United States District Court, S.D. Ohio, Eastern Division
Oct 30, 2006
Case No. 2:04-683 (S.D. Ohio Oct. 30, 2006)

Opinion

Case No. 2:04-683.

October 30, 2006


OPINION AND ORDER


This matter is before the Court on Defendant Lab One's Motion for Summary Judgment (Doc. 50/53). For the reasons that follow, the Court GRANTS Defendant Lab One's Motion for Summary Judgment.

I. BACKGROUND

Plaintiff Kenneth Michael Sagraves ("Plaintiff" or "Sagraves"), an Ohio resident, brings this suit against Defendant Lab One, Inc. ("Lab One"), a national drug testing and health testing laboratory with corporate headquarters and laboratory facilities in Lenexa, Kansas. From November 2001 through May 2003, Plaintiff was an employed as a maintenance worker with United Church Homes, Inc. ("United"). During the time Plaintiff was employed at United, it implemented a policy of random drug testing of its employees. This program, however, was not in place when Plaintiff began his employment with United.

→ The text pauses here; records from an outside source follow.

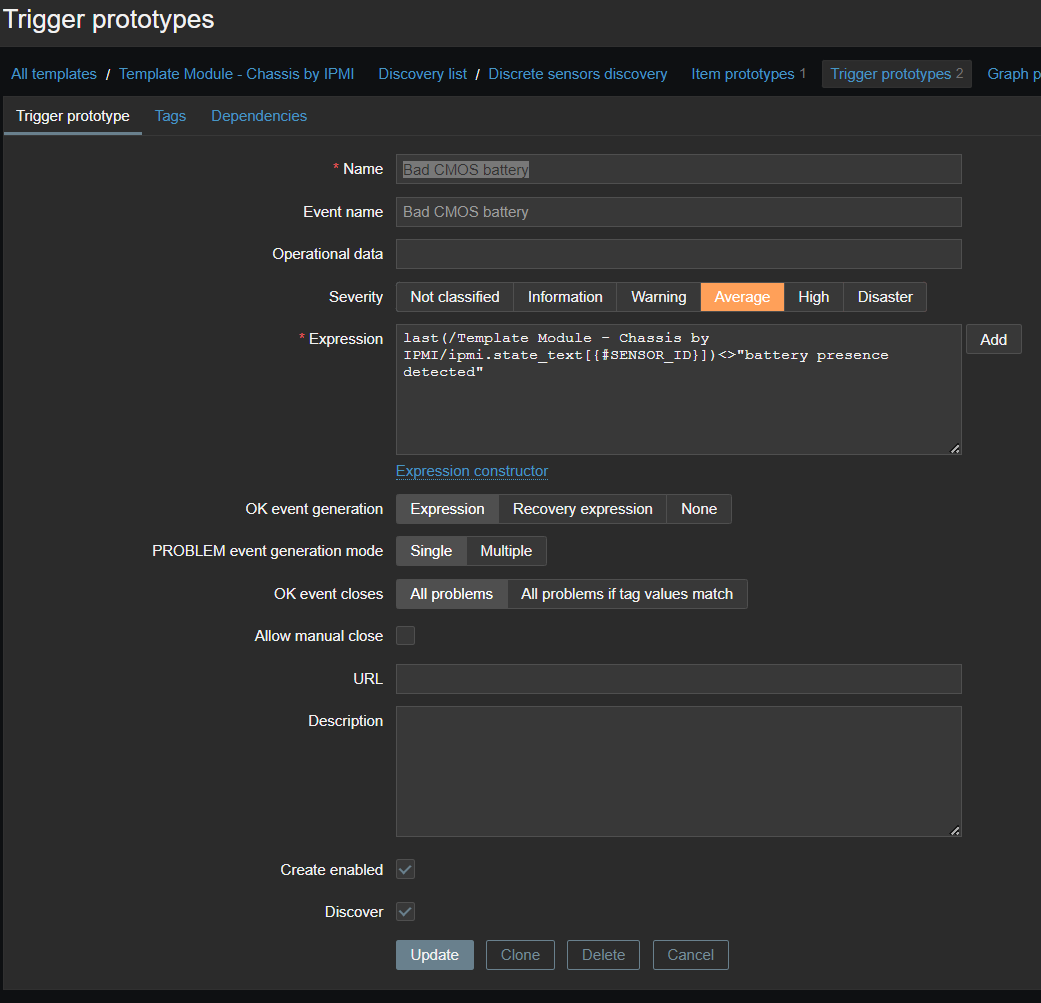Switch PROBLEM event generation mode to Multiple
The width and height of the screenshot is (1041, 1003).
point(506,550)
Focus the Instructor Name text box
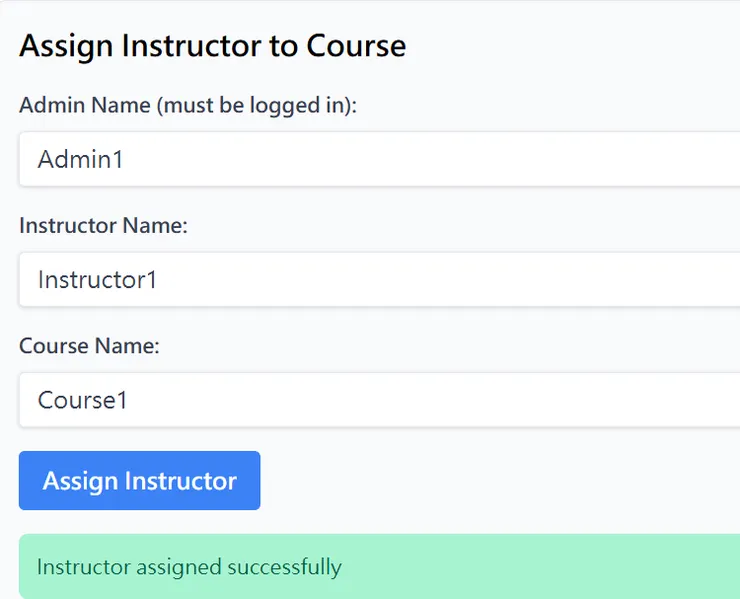This screenshot has width=740, height=599. [x=380, y=280]

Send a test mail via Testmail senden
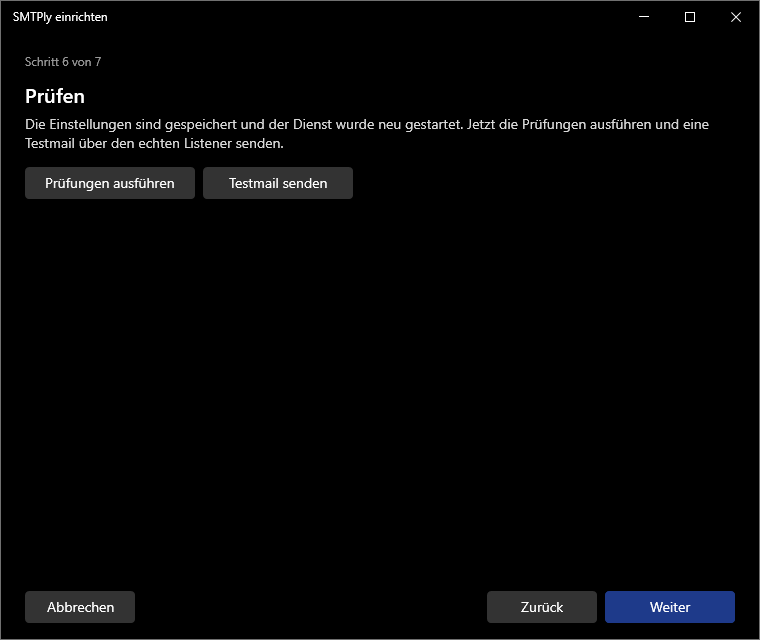278,183
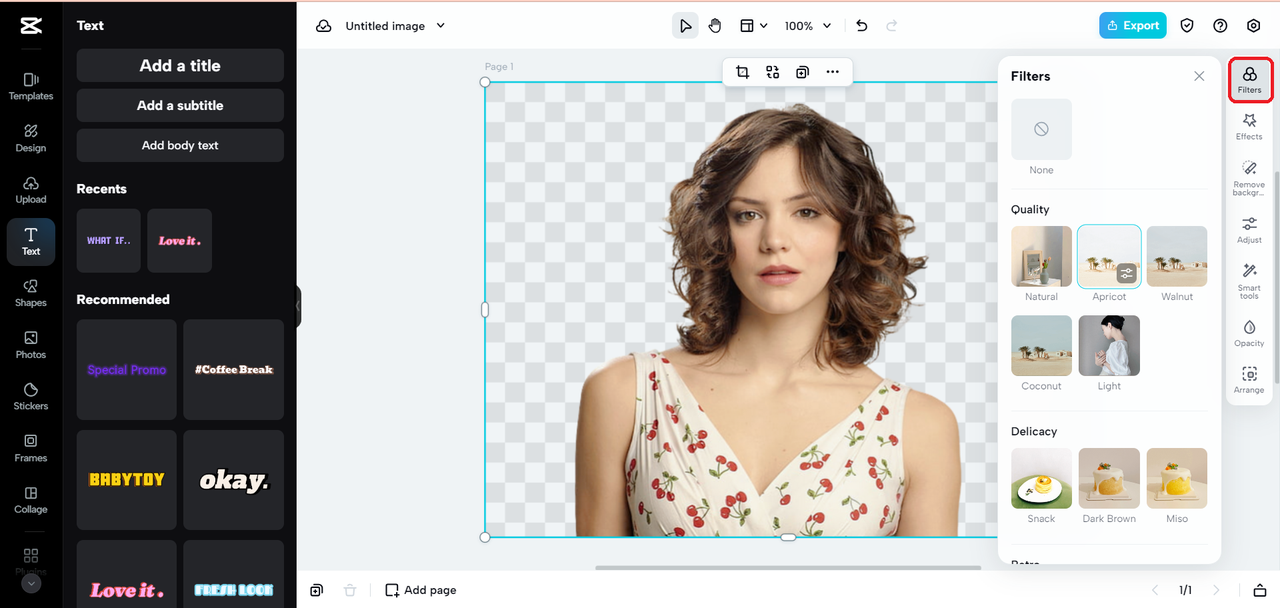The image size is (1280, 608).
Task: Click the Crop icon above the image
Action: click(x=741, y=72)
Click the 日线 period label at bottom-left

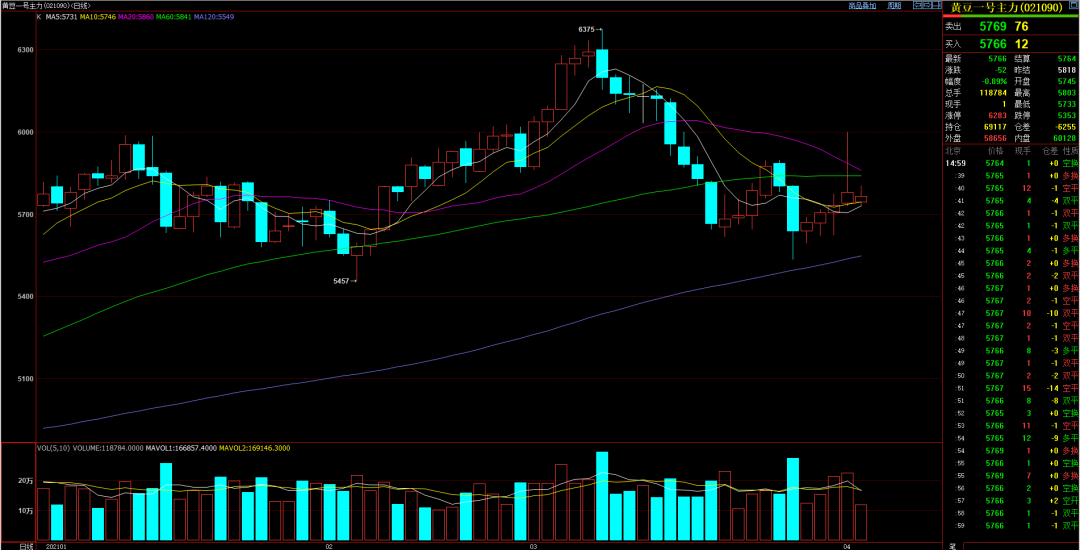point(26,546)
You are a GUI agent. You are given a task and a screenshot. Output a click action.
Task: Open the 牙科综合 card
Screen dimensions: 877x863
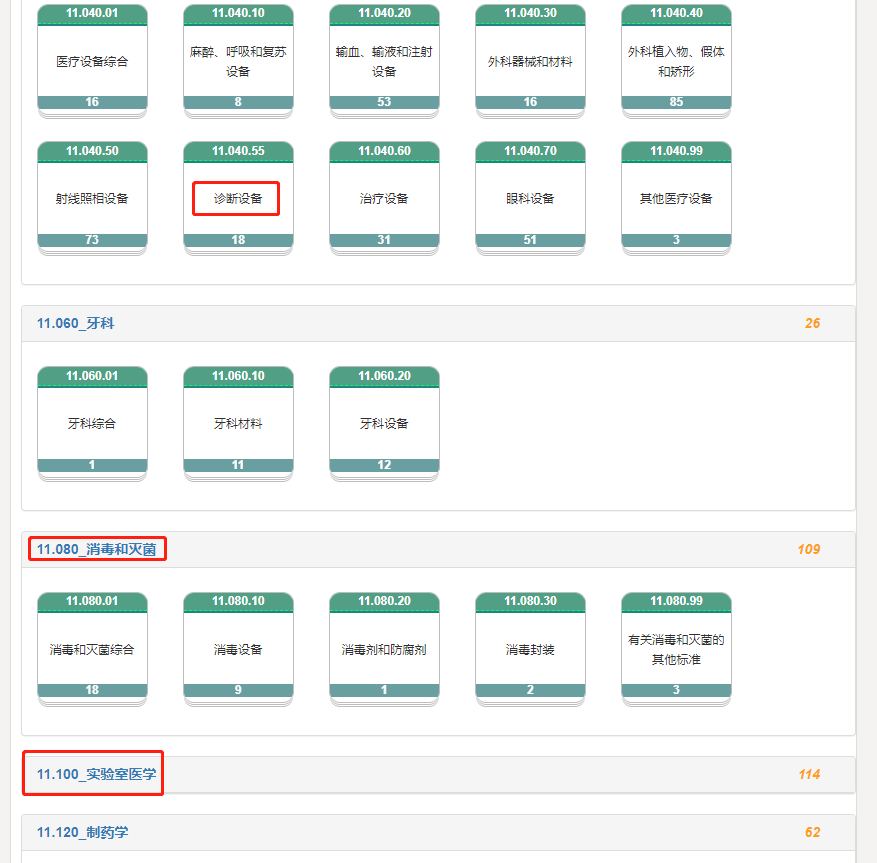coord(92,424)
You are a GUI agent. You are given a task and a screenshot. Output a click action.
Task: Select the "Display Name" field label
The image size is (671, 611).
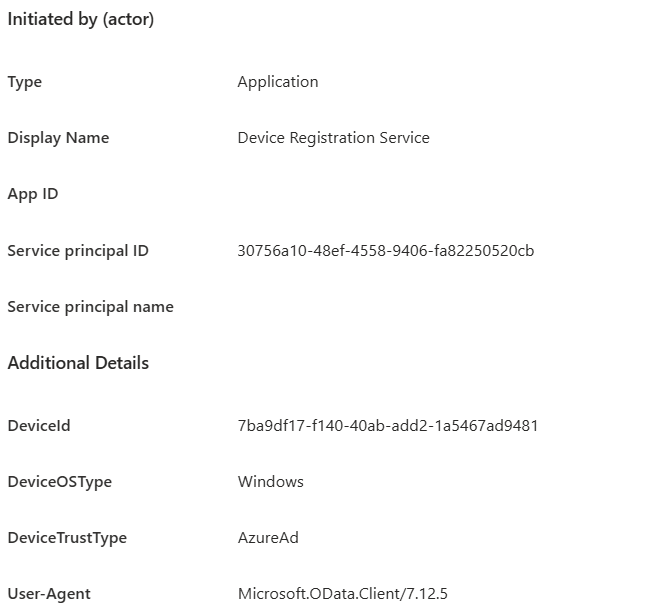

United Church Homes, Inc. was also named as a Defendant in this case, however, they were dismissed on July 1, 2004.

After implementing this policy, United contracted with Nationwide Drug Testing Services, Inc. ("Nationwide") to provide occupational drug testing services for United. Nationwide contracted with Defendant Lab One to provide laboratory drug testing services for specimens sent to Lab One by Nationwide's clients.

On April 28, 2003, at the end of Plaintiff's work shift, he was informed by his supervisor that he had been selected for a random drug test. Plaintiff voluntarily submitted to the drug test. The drug test was conducted by his direct supervisor Jamie Burch and another co-worker. The drug test was also witnessed by another co-worker supervisor from United's corporate offices in Marion, Ohio.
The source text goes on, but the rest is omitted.